Euler 10

After tackling number 9 yesterday, I thought I'd do #10 real quick since it seemend pretty easy.

Calculate the sum of all the primes below two million.

The code for the algorithm was a simple 2 lines:

var range = GeneratePrimes().TakeWhile(x => x < 2000000);

int sum = range.Sum();

But I have to confess that I took most Bill's GeneratePrimes() from is solution to Euluer #7.  I say "most" because I didn't grok his implementation of IsPrime().  I read his description a number of times and even stepped through the code a couple of iterations, but I still didn't "get" his use of the List<int> to keep a list of already found primes.

So I wrote my own IsPrime().  I used the canonical definition of a prime number ("a number which is evenly divisible by one 1 and itself").
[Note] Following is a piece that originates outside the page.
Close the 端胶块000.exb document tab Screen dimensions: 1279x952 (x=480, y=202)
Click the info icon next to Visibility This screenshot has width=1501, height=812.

public static bool IsPrime(this int number)

{

    if (number == 1)

        return false;

    if (number == 2)

        return true;

    var range = Enumerable.Range(2, number - 2).ToList();

    return range.TrueForAll(n => number % n != 0);

}

So I started running my solution.  After about 10 minues, I paused and saw that I was still generating prime numbers in the 20,000-30,000 range.  Hmmm...  Ok, I'll just let it run overnight.

I got up about 7.5 hours after going to bed and my app was still running!  I paused it and saw it was only in the 950,000 range of determining primes below 2 million (not even half way through!).  So I decided to take 20 seconds and really THINK about my IsPrime() method and realized how inefficient it was to generate that huge range to use the 'TrueForAll' on.

So I eliminated the LINQ code and did a simple for loop that will break out as soon as it finds a number that is evenly divisible:

public static bool IsPrime(this int number)

{

    if (number == 1)

        return false;

    if (number == 2)

        return true;

    for (int n = 2; n < number; n++)

    {

        if (number % n == 0)

            return false;

    }

    return true;

}

Now I ran the code and after about 20 minutes ran into a new problem: An overflow exception calling range.Sum().  On the good side, it only took about 20 minutes to get my primes under two million.  On the bad side,  I should have thought about that line of code a little more.  Adding up all of the primes below two million is probably going to produce a huge number (much bigger than a 32-bit integer could hold).

So I decided to move the range "up" to use longs (I didn't feel like going back and changing the extension method to use longs):

var longrange = range.Cast<long>();

var sum = longrange.Sum();

Success in about 20 minutes!

PS - I went back and ripped out my IsPrime() and put Bill's back in.  Now it completes in about 5 minutes.  How come the boss is always right?